* **What the task requires**: Rewrite the part of the records that opens with the line containing "Task: Click the 四阶技能石 撕咬_8 gem entry" and runs through the end of the records, swapping "gem entry" for "gem item" and leaving everything else unchanged. Reproduce only that part, with the pictures left out.

* **Provided data**:
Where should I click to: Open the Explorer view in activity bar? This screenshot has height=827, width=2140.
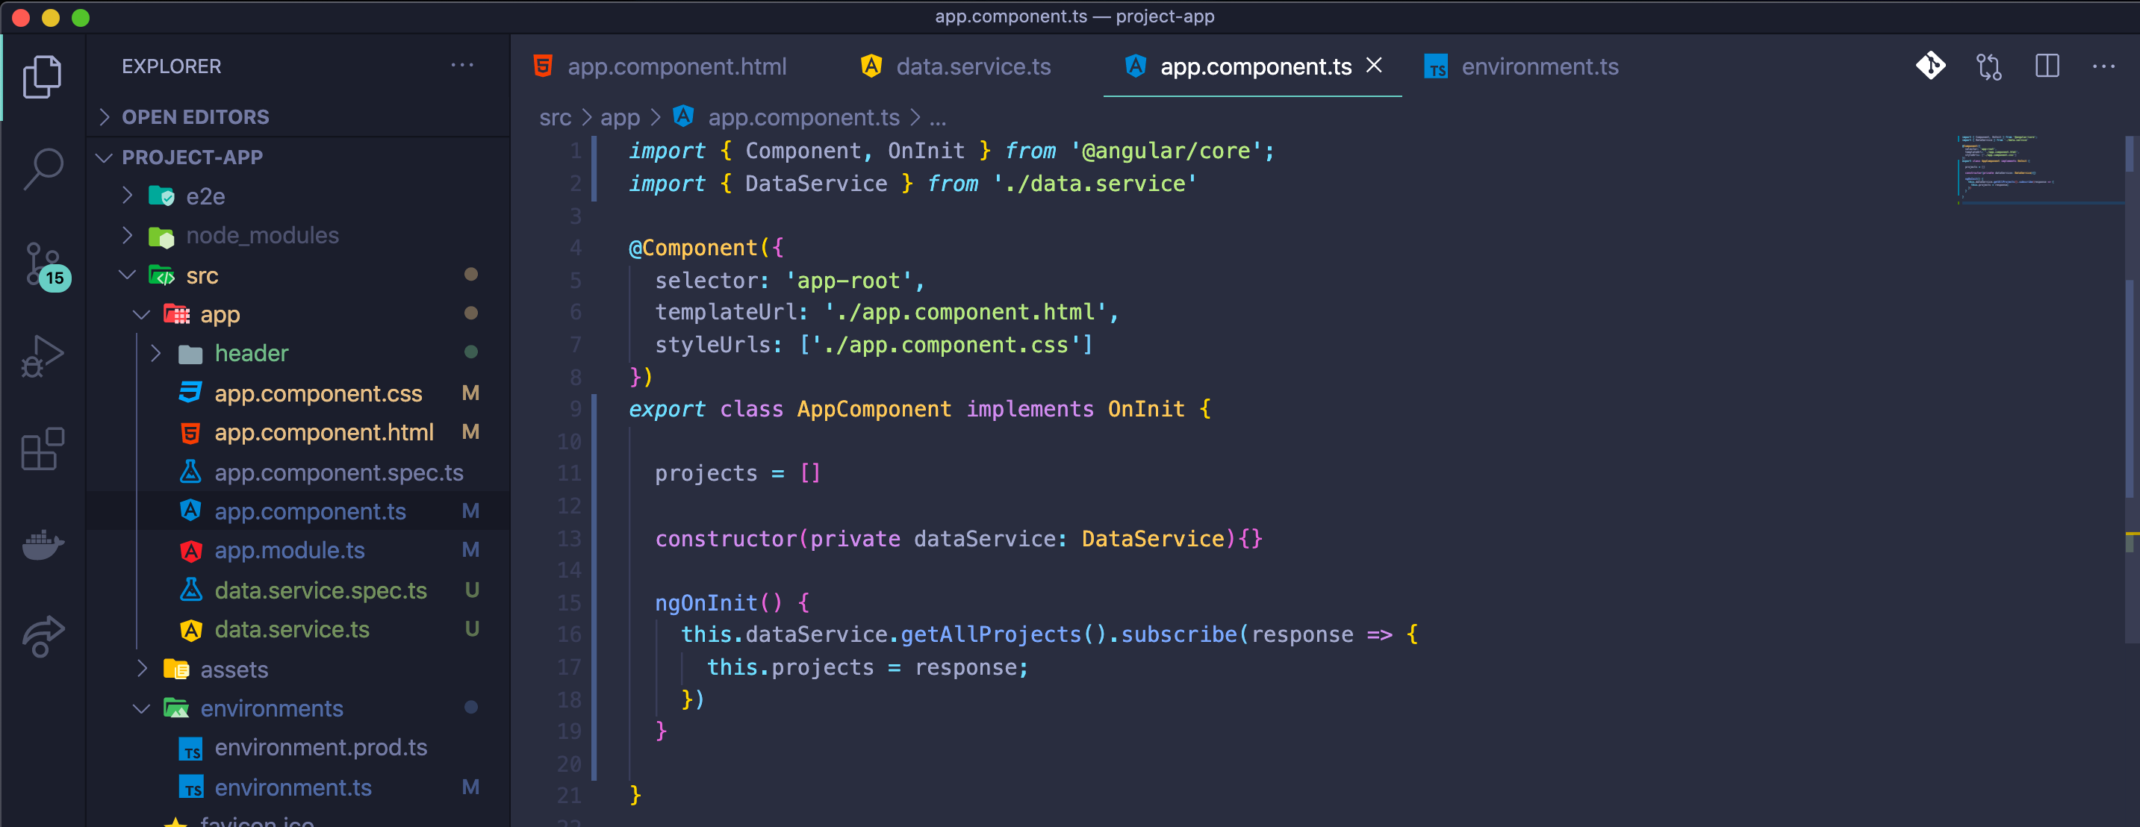coord(42,76)
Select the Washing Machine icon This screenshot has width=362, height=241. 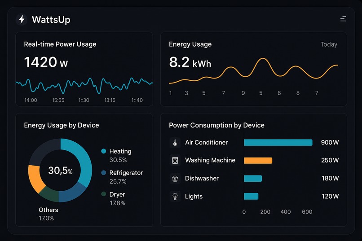(x=175, y=160)
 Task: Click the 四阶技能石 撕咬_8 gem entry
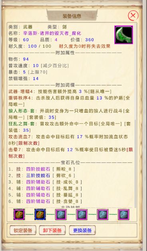[42, 169]
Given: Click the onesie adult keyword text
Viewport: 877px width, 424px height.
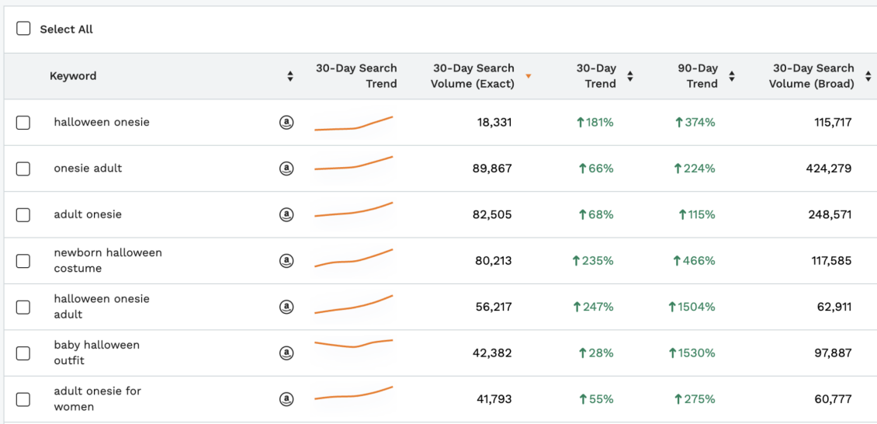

* **Result of this task**:
 Task: Click the 四阶技能石 撕咬_8 gem item
[42, 169]
Given: Click the onesie adult keyword text
Viewport: 877px width, 424px height.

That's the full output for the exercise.